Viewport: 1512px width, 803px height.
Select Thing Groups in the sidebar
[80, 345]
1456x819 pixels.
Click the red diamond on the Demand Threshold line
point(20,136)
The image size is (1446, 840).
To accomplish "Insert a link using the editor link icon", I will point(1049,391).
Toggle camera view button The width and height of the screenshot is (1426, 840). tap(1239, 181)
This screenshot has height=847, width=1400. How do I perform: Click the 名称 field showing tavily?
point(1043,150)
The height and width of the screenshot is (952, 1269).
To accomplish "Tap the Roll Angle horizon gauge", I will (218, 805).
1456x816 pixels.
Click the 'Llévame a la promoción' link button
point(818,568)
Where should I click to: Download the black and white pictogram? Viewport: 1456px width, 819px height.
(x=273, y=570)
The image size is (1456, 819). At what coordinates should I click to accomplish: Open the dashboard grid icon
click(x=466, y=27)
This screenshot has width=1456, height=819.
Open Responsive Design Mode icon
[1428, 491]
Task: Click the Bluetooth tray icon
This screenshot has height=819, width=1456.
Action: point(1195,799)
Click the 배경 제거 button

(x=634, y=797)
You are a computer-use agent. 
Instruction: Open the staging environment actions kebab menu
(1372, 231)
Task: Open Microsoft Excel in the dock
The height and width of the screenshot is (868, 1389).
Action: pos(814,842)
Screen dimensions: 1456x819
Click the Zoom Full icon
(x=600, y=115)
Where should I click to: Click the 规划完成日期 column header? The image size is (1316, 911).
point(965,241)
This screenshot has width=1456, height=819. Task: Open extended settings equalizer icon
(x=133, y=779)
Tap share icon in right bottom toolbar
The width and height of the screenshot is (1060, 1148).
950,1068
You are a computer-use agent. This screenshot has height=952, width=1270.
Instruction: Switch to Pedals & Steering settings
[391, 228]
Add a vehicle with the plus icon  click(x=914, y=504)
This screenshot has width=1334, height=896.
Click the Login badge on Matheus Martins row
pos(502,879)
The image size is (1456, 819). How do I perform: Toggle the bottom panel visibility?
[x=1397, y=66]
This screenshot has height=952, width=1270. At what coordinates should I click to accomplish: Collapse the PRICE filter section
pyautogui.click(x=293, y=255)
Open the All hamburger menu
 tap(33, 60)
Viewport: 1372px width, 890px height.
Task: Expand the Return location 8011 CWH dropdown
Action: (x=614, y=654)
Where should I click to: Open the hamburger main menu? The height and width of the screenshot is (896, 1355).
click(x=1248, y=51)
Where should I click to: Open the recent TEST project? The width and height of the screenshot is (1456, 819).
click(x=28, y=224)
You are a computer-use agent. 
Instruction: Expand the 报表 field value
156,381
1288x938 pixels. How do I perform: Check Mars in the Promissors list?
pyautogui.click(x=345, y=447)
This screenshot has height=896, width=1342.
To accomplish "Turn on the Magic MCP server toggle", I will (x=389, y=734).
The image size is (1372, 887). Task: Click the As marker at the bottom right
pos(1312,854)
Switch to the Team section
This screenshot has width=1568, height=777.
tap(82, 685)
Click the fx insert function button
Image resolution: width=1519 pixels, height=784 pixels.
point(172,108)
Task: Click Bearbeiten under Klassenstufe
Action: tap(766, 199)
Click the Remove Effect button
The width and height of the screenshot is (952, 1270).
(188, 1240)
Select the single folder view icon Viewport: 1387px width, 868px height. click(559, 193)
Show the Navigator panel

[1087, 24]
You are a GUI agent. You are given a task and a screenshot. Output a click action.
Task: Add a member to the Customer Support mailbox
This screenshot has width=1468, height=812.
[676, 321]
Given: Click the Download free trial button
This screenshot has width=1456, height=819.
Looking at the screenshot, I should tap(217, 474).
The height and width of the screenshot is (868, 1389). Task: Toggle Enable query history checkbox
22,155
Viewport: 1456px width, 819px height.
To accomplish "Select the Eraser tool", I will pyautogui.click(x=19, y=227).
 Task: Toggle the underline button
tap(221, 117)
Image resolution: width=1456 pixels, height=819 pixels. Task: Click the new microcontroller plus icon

▶ Your goal:
Say how many lines above include "agent", please, and nothing else.

▶ Answer below:
4